▸ **阅读文本**
*****

中国政治的变与常:长时段的历史透视

2023-08-28 22:33:56李里峰
江苏社会科学 2023年1期

内容提要 中国具有悠久、复杂而独特的政治传统,长时段的历史透视,可以帮助我们更好地理解当代中国政治的渊源和特质。3000年、200年、100年三个时间坐标,彰显了中国政治的变与常。“殷周之变”和“周秦之变”后,大一统、中央集权、官僚君主制、儒法兼用的政治形态形成并长期延续和发展,这奠定了传统中国政治的底色。19世纪以降,为实现独立、统一、富强、民主和现代国家建构的目标,近代启蒙传统得以融入中国政治体系。十月革命后,马克思列宁主义传入中国,并和中国具体实际相结合,为革命、建设和改革事业提供了理论指导。三千年来,中国政治在制度和观念上发生了很大变化,逐渐演变为一种现代政治文明,但一元主义和民本主义的政治传统得以长期延续,彰显了中国道路的独特逻辑。

*****

▸ **书面任务 A**
请从关于中国政治变与常的文本中“2023-08-28 22:33:56李里峰”一语起，一直抄录至“得以长期延续,彰显了中国道路的独特逻辑。”为止，字句须与原文一致。
▸ **书面任务 B**
请承接关于中国政治变与常的文本的最后一句，续写其后的内容。
此后所附材料与关于中国政治变与常的文本并无关联。

▸ **原始材料**
*****

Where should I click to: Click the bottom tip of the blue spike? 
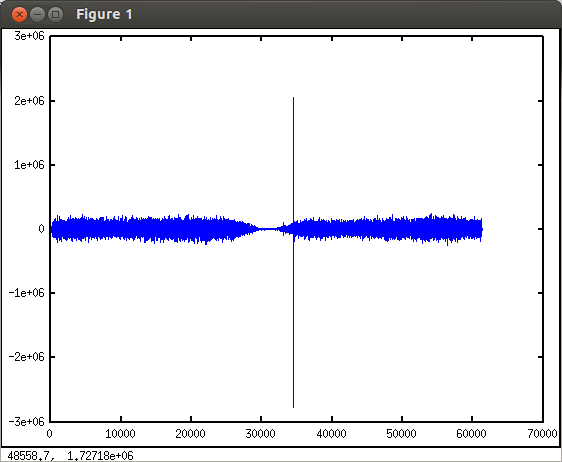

*****

▸ **任务结果 A**
2023-08-28 22:33:56李里峰
江苏社会科学 2023年1期

内容提要 中国具有悠久、复杂而独特的政治传统,长时段的历史透视,可以帮助我们更好地理解当代中国政治的渊源和特质。3000年、200年、100年三个时间坐标,彰显了中国政治的变与常。“殷周之变”和“周秦之变”后,大一统、中央集权、官僚君主制、儒法兼用的政治形态形成并长期延续和发展,这奠定了传统中国政治的底色。19世纪以降,为实现独立、统一、富强、民主和现代国家建构的目标,近代启蒙传统得以融入中国政治体系。十月革命后,马克思列宁主义传入中国,并和中国具体实际相结合,为革命、建设和改革事业提供了理论指导。三千年来,中国政治在制度和观念上发生了很大变化,逐渐演变为一种现代政治文明,但一元主义和民本主义的政治传统得以长期延续,彰显了中国道路的独特逻辑。

▸ **任务结果 B**
关键词 中国政治 长时段 官僚君主制 国家建构 一元主义

李里峰,南京大学政府管理学院暨亚太发展研究中心教授

本文为国家社会科学基金重点项目“中国现代基本政治概念的形成与变迁研究”(18AZZ002)的阶段性成果。

中国是一个历史悠久的国家,中华文明是世界几大古老文明中唯一没有中断而延续至今的文明。“欧洲从未丧失其多国体系,而中国则未能真正经历过永久的分裂。”[1]在工业革命之前的几千年里,中国的经济、技术、制度、文化均长期位居世界前列。近代以降,以英国为代表的西欧国家在工业化等因素的推动下走上加速发展的轨道,以中国为代表的东亚世界则处于相对停滞的状态,由此出现了东、西方历史进程的“大分流”(the Great Divergence)[2]。1840年鸦片战争以后,中国逐步失去领土和主权完整,沦为“半殖民地半封建的社会”[3],与此同时,先进中国人也开始积极探索救亡图强的现代化道路。经过各种政治力量、政治观念、政治制度的不断尝试和交锋,最终在中国共产党的领导下走上中国特色社会主义道路,开启了中华民族伟大复兴的新征程。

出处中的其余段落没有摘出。